Jakarta (6/3) – Komisi VIII DPR RI tengah merancang RUU Perubahan atas UU No 34 Tahun 2014 mengenai Pengelolaan Keuangan Haji. Dalam proses penyusunan ini, mereka mengundang sejumlah ormas Islam, termasuk MUI, PBNU, PP Muhammadiyah, dan LDII.
Pada "Rapat Dengar Pendapat Umum (RDPU) Panitia Kerja (Panja) Tentang Pengelolaan Dana Haji" yang berlangsung di Gedung DPR RI, Jakarta, Kamis (6/3), Sekretaris Umum DPP LDII, Dody Taufiq Wijaya, mengusulkan penguatan dalam lima aspek penting. “Pertama, aspek kepatuhan syariah; kedua, kelembagaan; ketiga, efisiensi dan efektivitas; keempat, investasi; dan kelima, tata kelola,” ungkap Dody.
Dalam hal kepatuhan syariah, Dody menjelaskan pentingnya mekanisme pengawasan yang lebih proporsional dan terukur untuk memastikan bahwa seluruh investasi dan pengelolaan dana haji sesuai dengan prinsip syariah. “Penilaian oleh Dewan Pengawas Syariah (DPS) harus lebih independen dan transparan. Peran DPS selama ini masih terbatas sebagai pengawas dan pemberi rekomendasi, tanpa peran yang lebih kuat dalam pengambilan keputusan strategis terkait investasi. Audit Syariah Compliance oleh lembaga yang independen dan profesional juga diperlukan, seperti yang biasa dilakukan oleh lembaga keuangan syariah internasional,” kata Dody.
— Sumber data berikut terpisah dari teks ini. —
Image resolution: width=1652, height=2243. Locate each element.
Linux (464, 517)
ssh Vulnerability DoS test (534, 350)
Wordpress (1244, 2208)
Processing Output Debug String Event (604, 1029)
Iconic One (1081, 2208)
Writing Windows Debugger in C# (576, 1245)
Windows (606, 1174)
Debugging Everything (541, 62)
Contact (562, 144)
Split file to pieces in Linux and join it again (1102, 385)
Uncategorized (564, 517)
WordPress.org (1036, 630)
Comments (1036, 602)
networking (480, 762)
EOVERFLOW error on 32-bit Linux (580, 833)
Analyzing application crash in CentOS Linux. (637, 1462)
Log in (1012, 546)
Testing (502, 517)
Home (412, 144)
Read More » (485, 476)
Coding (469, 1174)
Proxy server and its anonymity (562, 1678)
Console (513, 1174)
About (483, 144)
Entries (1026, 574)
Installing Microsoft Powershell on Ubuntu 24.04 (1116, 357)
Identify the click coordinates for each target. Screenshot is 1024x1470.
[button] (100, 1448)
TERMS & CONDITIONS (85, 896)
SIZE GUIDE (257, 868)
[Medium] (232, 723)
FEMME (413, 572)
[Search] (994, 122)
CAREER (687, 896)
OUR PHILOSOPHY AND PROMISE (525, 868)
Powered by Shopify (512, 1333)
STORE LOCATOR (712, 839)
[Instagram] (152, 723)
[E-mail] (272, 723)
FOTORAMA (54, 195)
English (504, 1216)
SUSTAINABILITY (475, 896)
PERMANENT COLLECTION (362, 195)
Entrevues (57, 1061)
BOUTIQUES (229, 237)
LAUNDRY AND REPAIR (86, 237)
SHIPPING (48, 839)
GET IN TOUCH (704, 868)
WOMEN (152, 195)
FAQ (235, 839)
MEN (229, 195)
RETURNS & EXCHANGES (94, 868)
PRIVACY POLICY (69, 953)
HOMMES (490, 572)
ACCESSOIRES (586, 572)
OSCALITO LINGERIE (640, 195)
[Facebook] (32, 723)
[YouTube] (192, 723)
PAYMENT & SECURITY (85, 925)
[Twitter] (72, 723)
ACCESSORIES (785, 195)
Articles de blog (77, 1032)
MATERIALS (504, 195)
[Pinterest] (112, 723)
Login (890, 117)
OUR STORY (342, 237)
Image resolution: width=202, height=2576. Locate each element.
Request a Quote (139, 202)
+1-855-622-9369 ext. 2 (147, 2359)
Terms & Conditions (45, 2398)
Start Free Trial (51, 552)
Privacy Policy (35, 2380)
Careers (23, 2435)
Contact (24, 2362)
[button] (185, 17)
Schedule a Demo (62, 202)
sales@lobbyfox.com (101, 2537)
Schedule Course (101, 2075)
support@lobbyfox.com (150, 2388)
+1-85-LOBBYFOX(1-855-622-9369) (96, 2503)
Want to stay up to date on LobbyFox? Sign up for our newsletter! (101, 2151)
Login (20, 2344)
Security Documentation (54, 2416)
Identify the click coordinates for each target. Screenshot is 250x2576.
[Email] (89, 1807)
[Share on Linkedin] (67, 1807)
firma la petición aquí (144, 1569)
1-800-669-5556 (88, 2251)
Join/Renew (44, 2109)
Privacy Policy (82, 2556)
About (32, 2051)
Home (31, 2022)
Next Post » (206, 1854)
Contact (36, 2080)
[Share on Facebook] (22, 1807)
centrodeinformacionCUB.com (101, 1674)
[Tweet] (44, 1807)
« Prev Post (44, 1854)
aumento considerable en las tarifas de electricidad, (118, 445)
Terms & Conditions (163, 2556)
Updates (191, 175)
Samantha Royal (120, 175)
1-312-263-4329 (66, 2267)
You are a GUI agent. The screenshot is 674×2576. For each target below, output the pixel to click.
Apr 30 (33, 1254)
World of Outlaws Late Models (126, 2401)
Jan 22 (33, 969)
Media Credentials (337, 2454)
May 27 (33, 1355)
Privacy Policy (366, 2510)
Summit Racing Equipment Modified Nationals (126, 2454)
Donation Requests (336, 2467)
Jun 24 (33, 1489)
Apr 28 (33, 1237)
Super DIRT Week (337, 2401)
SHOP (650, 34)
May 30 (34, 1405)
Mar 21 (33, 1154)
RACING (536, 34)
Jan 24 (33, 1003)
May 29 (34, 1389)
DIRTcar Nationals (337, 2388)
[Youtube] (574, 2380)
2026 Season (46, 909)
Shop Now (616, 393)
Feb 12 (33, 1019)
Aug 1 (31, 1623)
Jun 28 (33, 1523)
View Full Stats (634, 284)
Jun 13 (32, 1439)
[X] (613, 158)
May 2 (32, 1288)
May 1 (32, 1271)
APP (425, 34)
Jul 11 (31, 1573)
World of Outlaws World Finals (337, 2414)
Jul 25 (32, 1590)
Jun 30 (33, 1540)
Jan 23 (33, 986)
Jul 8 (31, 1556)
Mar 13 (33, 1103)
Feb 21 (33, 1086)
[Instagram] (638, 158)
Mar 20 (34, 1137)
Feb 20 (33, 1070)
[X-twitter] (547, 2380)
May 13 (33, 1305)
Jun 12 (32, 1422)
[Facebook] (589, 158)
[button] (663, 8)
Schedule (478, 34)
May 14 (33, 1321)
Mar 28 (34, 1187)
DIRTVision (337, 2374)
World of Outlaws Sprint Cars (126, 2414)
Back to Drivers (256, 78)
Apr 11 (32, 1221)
Dody juga menilai bahwa belum ada sanksi tegas terhadap ketidaksesuaian prinsip syariah dalam pengelolaan dana haji. “Oleh karena itu, hasil pengawasan DPS harus transparan dan dipublikasikan, dengan mekanisme tindak lanjut terhadap temuan-temuan dari DPS,” tambahnya.
Pada aspek kelembagaan, Dody mengungkapkan perlunya penguatan kewenangan dan akuntabilitas lembaga yang mengelola dana haji. Ia menekankan bahwa revisi UU No 34 Tahun 2014 perlu menegaskan fungsi pengawasan dan akuntabilitas lembaga terkait. “Lembaga yang nantinya menerima amanah dalam pengelolaan dana haji harus mempertimbangkan efisiensi dan efektivitas penyelenggaraan haji dan umroh serta pengelolaan keuangannya,” ujarnya.
Dody juga mengusulkan agar struktur organisasi lembaga pengelola keuangan haji memastikan pemisahan yang jelas antara fungsi pengelolaan dana dan pengawasan internal, untuk menghindari konflik kepentingan. Selain itu, peningkatan SDM yang berintegritas dan profesional juga penting, dimulai dari manajemen puncak hingga staf pelaksana, melalui pelatihan khusus dalam manajemen investasi syariah.
Terkait efisiensi dan efektivitas, Dody mendorong upaya optimalisasi pengelolaan dana haji. “Pengelolaan harus lebih fokus pada efisiensi operasional, serta dimanfaatkan semaksimal mungkin untuk memenuhi hak dasar jamaah, perlindungan jamaah, dan peningkatan pelayanan serta kenyamanan jamaah,” jelasnya.
Pada aspek investasi, Dody mengusulkan untuk melakukan diversifikasi investasi yang aman dan menguntungkan, serta menghindari ketergantungan pada satu jenis investasi. “Perluasan portofolio pada sektor yang lebih stabil, seperti surat berharga, logam mulia, dan reksadana berbasis syariah, serta investasi langsung dengan proporsi yang terukur, sangat penting,” katanya.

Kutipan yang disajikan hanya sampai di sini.